:: Material for this exercise

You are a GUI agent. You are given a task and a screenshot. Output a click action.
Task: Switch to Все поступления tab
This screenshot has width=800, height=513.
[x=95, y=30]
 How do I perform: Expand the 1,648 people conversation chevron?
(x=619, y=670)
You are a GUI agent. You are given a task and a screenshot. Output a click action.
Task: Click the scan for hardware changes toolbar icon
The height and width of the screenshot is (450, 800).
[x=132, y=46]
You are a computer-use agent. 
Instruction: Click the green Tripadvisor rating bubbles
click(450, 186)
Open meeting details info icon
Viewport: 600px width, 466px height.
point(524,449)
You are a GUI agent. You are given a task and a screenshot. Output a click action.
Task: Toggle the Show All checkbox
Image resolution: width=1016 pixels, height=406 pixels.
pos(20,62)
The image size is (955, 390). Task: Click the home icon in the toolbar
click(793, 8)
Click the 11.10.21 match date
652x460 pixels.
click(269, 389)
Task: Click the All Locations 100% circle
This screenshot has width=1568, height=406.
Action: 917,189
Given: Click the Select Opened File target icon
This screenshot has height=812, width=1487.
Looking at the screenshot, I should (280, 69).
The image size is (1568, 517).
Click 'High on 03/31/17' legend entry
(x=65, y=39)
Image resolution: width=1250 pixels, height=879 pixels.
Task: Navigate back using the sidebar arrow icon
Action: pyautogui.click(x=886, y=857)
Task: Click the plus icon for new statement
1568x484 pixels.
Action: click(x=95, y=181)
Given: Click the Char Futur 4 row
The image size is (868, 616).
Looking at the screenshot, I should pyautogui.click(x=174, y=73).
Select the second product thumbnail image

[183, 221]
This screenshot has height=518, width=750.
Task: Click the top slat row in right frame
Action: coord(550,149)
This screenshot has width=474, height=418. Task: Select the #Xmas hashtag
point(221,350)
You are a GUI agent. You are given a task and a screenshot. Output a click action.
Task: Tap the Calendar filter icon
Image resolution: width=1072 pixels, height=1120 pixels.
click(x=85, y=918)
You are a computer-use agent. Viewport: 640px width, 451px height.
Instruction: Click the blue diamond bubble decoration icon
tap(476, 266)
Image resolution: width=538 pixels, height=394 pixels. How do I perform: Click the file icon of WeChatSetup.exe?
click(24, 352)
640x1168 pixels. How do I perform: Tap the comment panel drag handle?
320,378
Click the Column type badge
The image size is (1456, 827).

::::

Would you print the line containing "Image resolution: width=538" and every line after it up to the end of the listing above, exactly, and nothing else?

_Answer box_:
Image resolution: width=538 pixels, height=394 pixels. How do I perform: Click the file icon of WeChatSetup.exe?
click(24, 352)
640x1168 pixels. How do I perform: Tap the comment panel drag handle?
320,378
Click the Column type badge
The image size is (1456, 827).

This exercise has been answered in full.